5.5 The manner in which the respondent handled this matter is akin to a comedy of errors. Procedurally it falls considerably below what one might expect from an employer operating best practice in terms of the standards of fairness required under the unfair dismissals legislation. However, this Tribunal is not looking at the fairness or otherwise of the process, rather it is required to determine whether or not the complainant’s disability was a factor in the decision. The respondent contends that it was unaware of the complainant’s disability. I do not accept this fully – it was aware of a possible mental health issue on 10 June, 2009 – the day before it issued the letter of termination to the complainant. The complainant is unable to identify any other employee who had been treated differently in similar circumstances i.e. retained in employment when found guilty of Gross Misconduct for stealing. However, the wording of section 6 of the Employment Equality Acts, 1998-2008 provides for the use of a hypothetical comparator in certain circumstances and I am satisfied that I should examine the instant case in that context. Having evaluated the evidence adduced by the parties I am not satisfied that the respondent would have treated another employee (with a different disability to the complainant or with no disability) any differently to the complainant in similar circumstances – where the employee had been found guilty of Gross Misconduct for stealing. It follows therefore that the complainant cannot succeed with her complaint.

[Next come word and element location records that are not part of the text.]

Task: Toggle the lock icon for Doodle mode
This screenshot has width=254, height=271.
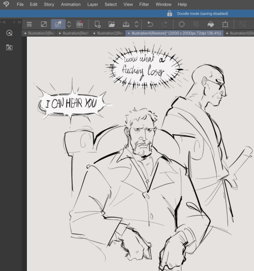Action: 170,14
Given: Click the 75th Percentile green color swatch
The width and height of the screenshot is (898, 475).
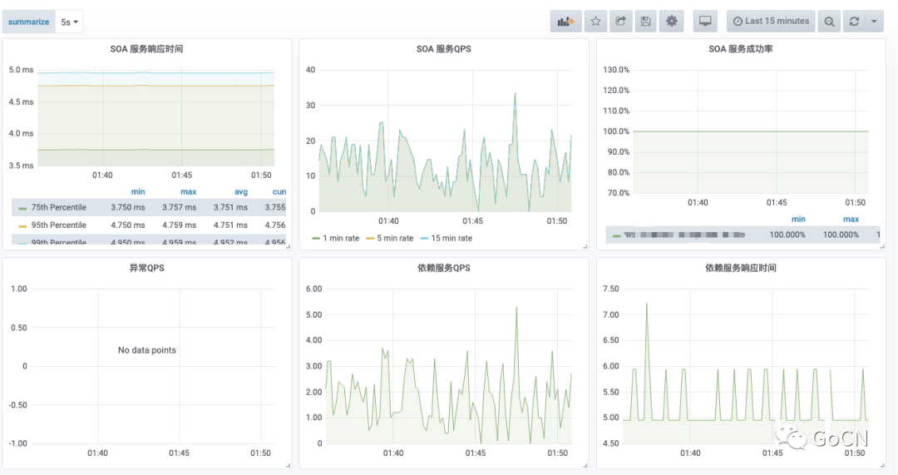Looking at the screenshot, I should [22, 208].
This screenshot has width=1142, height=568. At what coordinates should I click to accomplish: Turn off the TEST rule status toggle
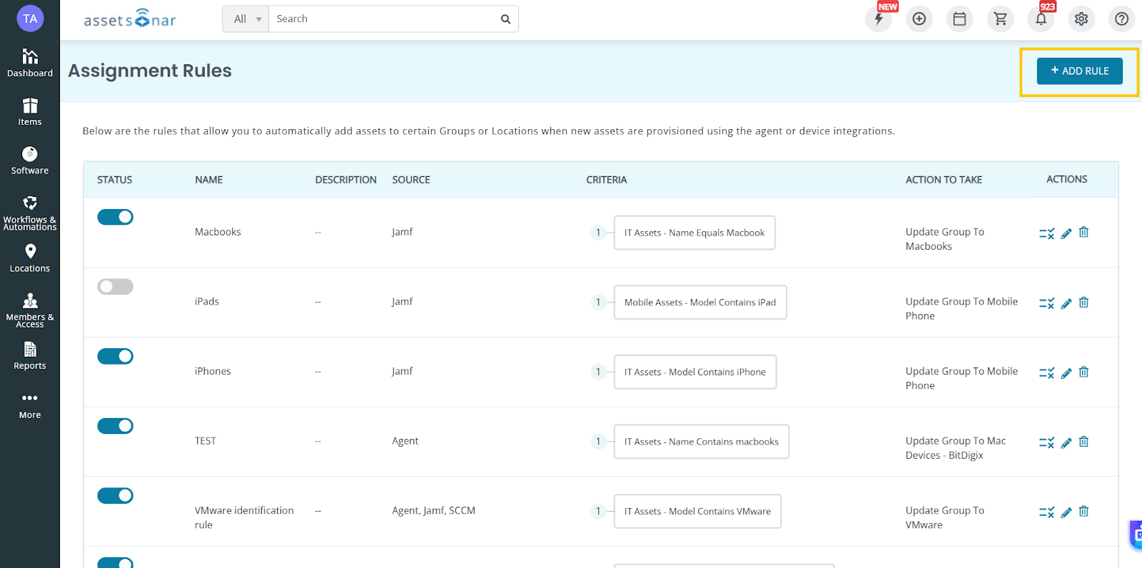click(x=115, y=426)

6. DECISION OF THE EQUALITY OFFICER
I have completed my investigation of this complaint and in accordance with section 79(6) of the Employment Equality Acts, 1998-2011 I issue the following decision. I find that the complainant has failed to establish a prima facie case that she was dismissed in circumstances amounting to discrimination on grounds of disability in terms of section 6(2) of the Employment Equality Acts, 1998 - 2008 and contrary to section 8 of those Acts and her complaint fails.